Add a nonce attribute and make it possible to set the nonce. For the head element, we need to set an attribute (either nonce or integrity on the programatically created style element (either could be passed in as a config option to the constructor).

What does that mean exactly, how can we support this method?

A nonce is a cryptographically strong random values that could be used to whitelist <style> and <script> tags. It's meant to be used by server-side template engines that generate dynamic style or script elements. It must be included in CSP policy. A nonce must be unpredictable and generated for every page load.

<html>
  <head>
    <meta http-equiv="Content-Security-Policy" content="style-src 'nonce-2726c7f26c''">
    <style nonce="2726c7f26c">
      // some styles
    </style>
  </head>
</html>

A good explination is given in this question on StackOverflow: https://stackoverflow.com/questions/42922784/what-s-the-purpose-of-the-html-nonce-attribute-for-script-and-style-elements

Generating a cryptographically strong random value on each page load puts a hard burden on infrastructure. It's a show-stopper for my use case and I guess for a lot other use cases.

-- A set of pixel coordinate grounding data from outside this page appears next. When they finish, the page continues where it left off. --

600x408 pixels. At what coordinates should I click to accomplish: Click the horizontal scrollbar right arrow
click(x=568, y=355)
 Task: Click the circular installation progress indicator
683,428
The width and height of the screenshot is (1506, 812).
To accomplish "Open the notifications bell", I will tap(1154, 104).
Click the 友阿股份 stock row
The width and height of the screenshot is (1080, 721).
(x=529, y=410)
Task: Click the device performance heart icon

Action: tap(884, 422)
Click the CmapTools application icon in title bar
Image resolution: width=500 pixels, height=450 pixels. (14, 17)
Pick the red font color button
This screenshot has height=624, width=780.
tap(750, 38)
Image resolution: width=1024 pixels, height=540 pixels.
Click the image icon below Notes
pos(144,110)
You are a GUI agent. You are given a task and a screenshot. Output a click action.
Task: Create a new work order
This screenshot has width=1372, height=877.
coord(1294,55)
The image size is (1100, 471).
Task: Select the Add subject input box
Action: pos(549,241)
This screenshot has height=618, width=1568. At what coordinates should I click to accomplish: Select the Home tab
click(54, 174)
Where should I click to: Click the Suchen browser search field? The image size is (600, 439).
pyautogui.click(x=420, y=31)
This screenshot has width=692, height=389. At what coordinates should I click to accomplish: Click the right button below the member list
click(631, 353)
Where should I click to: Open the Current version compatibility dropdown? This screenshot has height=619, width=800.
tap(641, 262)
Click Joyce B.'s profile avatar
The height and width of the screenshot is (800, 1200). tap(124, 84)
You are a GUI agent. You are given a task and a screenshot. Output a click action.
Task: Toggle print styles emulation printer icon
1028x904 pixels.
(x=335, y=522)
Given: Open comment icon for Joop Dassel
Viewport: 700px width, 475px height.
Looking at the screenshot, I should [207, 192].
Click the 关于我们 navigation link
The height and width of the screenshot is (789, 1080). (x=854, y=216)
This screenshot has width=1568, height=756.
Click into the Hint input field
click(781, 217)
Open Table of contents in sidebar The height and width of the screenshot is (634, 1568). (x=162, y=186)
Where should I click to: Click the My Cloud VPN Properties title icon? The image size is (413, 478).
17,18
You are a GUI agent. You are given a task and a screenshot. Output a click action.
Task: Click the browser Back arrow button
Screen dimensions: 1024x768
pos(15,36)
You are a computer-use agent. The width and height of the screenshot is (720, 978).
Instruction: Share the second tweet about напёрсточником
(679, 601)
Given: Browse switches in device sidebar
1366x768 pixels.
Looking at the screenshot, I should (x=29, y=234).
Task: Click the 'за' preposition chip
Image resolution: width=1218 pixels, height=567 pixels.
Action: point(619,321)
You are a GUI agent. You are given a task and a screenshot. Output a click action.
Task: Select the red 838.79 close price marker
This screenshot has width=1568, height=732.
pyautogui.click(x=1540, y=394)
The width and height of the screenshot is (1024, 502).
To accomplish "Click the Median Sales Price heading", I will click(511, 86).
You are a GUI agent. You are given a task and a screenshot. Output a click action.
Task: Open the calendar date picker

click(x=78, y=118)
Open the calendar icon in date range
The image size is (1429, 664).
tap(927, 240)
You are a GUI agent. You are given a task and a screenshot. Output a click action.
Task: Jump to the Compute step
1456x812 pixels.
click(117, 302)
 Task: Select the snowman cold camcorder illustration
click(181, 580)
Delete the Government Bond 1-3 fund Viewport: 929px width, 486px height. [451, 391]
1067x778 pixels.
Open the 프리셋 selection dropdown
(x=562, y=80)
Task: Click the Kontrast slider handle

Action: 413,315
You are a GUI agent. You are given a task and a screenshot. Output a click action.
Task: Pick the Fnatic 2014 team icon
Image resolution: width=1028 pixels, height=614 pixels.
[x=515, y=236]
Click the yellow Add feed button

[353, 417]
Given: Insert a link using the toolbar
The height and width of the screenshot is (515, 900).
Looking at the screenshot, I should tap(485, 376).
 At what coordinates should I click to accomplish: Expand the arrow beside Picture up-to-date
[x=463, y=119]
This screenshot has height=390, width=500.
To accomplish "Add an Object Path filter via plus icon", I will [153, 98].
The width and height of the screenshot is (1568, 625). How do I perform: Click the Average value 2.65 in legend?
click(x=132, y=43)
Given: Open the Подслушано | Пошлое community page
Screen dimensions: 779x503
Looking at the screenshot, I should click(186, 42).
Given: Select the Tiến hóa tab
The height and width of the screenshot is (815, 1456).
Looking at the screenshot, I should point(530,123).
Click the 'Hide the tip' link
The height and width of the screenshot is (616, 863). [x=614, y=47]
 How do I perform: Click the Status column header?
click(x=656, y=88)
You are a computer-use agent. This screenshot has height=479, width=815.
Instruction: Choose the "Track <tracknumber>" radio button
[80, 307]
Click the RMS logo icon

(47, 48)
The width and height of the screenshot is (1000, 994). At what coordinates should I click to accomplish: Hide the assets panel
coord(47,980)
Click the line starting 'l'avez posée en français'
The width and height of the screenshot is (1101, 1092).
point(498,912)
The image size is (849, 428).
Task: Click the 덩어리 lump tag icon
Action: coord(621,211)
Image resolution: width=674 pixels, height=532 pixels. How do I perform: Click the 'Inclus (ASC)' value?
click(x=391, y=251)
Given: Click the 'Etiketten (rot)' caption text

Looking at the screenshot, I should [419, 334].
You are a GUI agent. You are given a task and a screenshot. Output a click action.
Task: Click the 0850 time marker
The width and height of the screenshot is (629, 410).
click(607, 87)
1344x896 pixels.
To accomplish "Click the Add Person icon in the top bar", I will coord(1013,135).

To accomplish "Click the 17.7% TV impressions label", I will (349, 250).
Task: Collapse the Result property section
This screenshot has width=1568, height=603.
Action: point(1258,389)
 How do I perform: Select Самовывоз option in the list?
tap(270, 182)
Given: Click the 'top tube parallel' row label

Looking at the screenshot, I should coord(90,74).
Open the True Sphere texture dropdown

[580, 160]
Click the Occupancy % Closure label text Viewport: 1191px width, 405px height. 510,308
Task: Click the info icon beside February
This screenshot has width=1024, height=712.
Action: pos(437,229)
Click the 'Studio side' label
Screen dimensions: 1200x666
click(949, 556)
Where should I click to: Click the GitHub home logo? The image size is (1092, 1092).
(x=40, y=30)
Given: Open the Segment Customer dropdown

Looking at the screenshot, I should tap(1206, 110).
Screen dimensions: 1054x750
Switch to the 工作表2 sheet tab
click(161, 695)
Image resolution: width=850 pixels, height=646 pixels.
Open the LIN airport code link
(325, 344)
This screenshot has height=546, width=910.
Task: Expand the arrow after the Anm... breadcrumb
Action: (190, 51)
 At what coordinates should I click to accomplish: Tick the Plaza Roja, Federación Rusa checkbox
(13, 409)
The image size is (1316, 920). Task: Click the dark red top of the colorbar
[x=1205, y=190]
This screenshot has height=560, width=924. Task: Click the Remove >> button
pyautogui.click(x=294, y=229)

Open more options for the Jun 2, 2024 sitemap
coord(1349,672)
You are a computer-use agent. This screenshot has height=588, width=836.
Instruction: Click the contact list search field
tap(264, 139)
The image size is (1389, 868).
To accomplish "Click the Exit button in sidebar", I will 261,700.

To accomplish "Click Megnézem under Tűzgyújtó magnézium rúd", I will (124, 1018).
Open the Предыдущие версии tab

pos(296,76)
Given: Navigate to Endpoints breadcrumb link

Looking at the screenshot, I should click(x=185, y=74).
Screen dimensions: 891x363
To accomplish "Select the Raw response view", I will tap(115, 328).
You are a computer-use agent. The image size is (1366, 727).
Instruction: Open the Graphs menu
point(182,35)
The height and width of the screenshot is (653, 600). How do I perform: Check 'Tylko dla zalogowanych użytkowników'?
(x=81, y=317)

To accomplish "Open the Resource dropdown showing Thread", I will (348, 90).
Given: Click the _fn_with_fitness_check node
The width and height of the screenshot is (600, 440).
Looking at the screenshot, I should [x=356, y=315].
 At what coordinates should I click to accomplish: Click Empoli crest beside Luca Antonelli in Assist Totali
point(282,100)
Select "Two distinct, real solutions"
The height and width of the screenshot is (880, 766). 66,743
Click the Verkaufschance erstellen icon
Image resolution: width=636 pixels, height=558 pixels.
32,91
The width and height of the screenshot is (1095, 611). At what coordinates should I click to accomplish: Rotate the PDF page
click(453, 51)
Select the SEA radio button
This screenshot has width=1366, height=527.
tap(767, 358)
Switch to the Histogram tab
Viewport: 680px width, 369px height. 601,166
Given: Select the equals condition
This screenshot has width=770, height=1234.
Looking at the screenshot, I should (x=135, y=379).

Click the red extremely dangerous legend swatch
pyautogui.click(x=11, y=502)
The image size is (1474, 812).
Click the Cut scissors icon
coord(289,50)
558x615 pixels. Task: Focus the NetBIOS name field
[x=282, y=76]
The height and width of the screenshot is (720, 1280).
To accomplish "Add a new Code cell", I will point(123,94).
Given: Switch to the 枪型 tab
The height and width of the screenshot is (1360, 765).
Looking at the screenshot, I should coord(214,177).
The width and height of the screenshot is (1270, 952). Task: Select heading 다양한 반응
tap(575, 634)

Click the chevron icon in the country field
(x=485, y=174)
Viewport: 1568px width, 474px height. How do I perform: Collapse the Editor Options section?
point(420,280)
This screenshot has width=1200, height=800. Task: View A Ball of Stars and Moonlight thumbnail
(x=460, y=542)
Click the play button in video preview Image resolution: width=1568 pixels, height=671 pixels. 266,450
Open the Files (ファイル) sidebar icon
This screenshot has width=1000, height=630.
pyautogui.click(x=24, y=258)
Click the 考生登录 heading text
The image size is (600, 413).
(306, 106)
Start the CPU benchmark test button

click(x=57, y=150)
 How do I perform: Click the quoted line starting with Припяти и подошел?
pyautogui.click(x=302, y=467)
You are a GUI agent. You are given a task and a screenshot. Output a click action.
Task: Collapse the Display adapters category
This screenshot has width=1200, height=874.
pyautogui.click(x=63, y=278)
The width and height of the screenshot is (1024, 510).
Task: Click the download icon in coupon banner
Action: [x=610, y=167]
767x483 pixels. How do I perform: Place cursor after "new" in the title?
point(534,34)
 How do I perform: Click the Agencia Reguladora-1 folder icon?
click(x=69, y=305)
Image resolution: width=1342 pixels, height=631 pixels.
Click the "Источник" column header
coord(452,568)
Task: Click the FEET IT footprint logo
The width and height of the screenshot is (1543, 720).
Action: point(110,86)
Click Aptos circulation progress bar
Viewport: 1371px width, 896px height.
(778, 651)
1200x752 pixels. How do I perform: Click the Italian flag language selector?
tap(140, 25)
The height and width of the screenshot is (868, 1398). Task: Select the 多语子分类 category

Since the content of <style> element created by Chart.js is static, whitelisting it through a SHA hash would be a better option IMO. But it would still require all users of this library to either relax there CSP (style-src 'unsafe-inline') or to add that SHA to it.

I guess there is no other option for #4591 than inserting these styles globally?

I don't think there is another method that would work on all supported browsers (including IE10).

Is it only about IE10? Could consider to drop support cause it's not even support by Microsoft anymore.

This would add the edge case of documents not having any stylesheet ...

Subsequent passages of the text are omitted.